--- ACTIVITY LIST ---
#1 Rewrite the part of the passage on resistance to new ideas that opens with the words containing "History shows us" and closes with "during his lifetime.", putting "Royal Academy" in place of "Royal Society".
#2 Using the passage on resistance to new ideas, answer yes or no to each statement and quote the words that settle it: (a) Rowland Hill proposed a postage stamp for Great Britain in 1837. (b) Ben Franklin read his paper on lightning before the Royal Society himself. (c) Maimonides' books were banned only after his death.
#3 Go on with the passage on resistance to new ideas, picking up right after its last sentence.

--- TEXT SEGMENT ---
# # # #

There is a controversy that has been raging in Jewish thought, in our civil affairs, and even in everyone’s personal lives for millennia.
People are simply reluctant to accept new things. So often a new thing has to wait for just the right moment in history until it finally gains acceptance. Still today, some people still refuse on principle to get connected to the Internet and use e-mail. For these folks, the Covid-19 outbreak has been particularly challenging and isolating.
History shows us how new ideas often fight a long and difficult battle until they receive a community-wide acceptance. For example, when Ben Franklin discovered that lightning was a form of electricity, he sent a paper to be read for him by a friend before the Royal Society in London. This friend reported that it was “laughed at by the connoisseurs.” In 1837, Rowland Hill proposed a postage stamp for Great Britain instead of paying cash on delivery. The postmaster general declared the idea “entirely repugnant to reason.”
When it comes to Jewish religious practice it can be especially difficult to introduce innovation. Anything new is usually suspect. In fact, a 19th century rabbi coined the phrase hadash asur min ha-Torah, anything new is forbidden by the Torah. Even the great Jewish thinker Maimonides had his books labeled as heretical, and they were banned during his lifetime.

# # # #

Dataset records:
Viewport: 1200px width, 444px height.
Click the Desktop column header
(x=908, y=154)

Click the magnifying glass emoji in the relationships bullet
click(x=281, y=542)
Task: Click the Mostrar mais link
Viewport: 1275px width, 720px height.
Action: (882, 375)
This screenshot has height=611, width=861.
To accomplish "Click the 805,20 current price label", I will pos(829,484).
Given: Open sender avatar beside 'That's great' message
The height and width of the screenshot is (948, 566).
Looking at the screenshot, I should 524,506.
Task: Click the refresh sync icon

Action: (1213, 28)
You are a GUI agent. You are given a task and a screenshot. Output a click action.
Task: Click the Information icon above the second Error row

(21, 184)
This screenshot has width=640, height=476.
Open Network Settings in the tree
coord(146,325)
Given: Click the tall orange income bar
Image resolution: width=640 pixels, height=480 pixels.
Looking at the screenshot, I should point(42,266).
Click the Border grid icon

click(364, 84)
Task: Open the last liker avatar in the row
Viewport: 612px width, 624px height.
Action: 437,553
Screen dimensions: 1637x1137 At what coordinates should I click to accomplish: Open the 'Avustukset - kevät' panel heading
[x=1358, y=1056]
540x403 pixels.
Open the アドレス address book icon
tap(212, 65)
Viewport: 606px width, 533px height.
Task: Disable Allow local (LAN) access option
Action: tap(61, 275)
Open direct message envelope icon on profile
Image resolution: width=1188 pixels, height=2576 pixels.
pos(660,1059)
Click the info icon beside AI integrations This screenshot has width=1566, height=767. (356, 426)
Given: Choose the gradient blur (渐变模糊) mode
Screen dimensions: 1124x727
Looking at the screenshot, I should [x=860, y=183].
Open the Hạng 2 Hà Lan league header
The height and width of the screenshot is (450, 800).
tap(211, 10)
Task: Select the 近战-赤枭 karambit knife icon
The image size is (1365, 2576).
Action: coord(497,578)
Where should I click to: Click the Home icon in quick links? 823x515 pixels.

# # # #

--- ANSWERS TO THE PROBLEMS ---
#1
History shows us how new ideas often fight a long and difficult battle until they receive a community-wide acceptance. For example, when Ben Franklin discovered that lightning was a form of electricity, he sent a paper to be read for him by a friend before the Royal Academy in London. This friend reported that it was “laughed at by the connoisseurs.” In 1837, Rowland Hill proposed a postage stamp for Great Britain instead of paying cash on delivery. The postmaster general declared the idea “entirely repugnant to reason.”
When it comes to Jewish religious practice it can be especially difficult to introduce innovation. Anything new is usually suspect. In fact, a 19th century rabbi coined the phrase hadash asur min ha-Torah, anything new is forbidden by the Torah. Even the great Jewish thinker Maimonides had his books labeled as heretical, and they were banned during his lifetime.

#2
(a) Yes: "In 1837, Rowland Hill proposed a postage stamp for Great Britain"
(b) No: "he sent a paper to be read for him by a friend"
(c) No: "they were banned during his lifetime."

#3
Yet there have been particularly devastating events in our history when Jewish life could not continue in the same way it always had, and change was forced upon us. When the Temple was destroyed by the Romans in Jerusalem, Judaism embarked on one of its most creative periods, and Rabbinic Judaism was born. The Siddur and its prayers replaced the sacrificial system, and Jewish Law or halacha continued to evolve.
The yashan, the old, and the hadash, the new; tradition and change are compatible with one another and have always gone hand in hand — though it is usually a slower process of evolutionary change as opposed to revolutionary change.
Covid-19 has imposed profound changes on all of us. But with our innate ability to respond to any challenge and adapt, I am confident that we will persevere and we will thrive. We will continue to re-imagine our synagogue and find new and meaningful ways to function as a congregation. And G-d-willing, life will return to a semblance of normalcy very soon.
Meanwhile, let us cherish our loved ones, embrace our community, and hold fast to Judaism and its eternal values.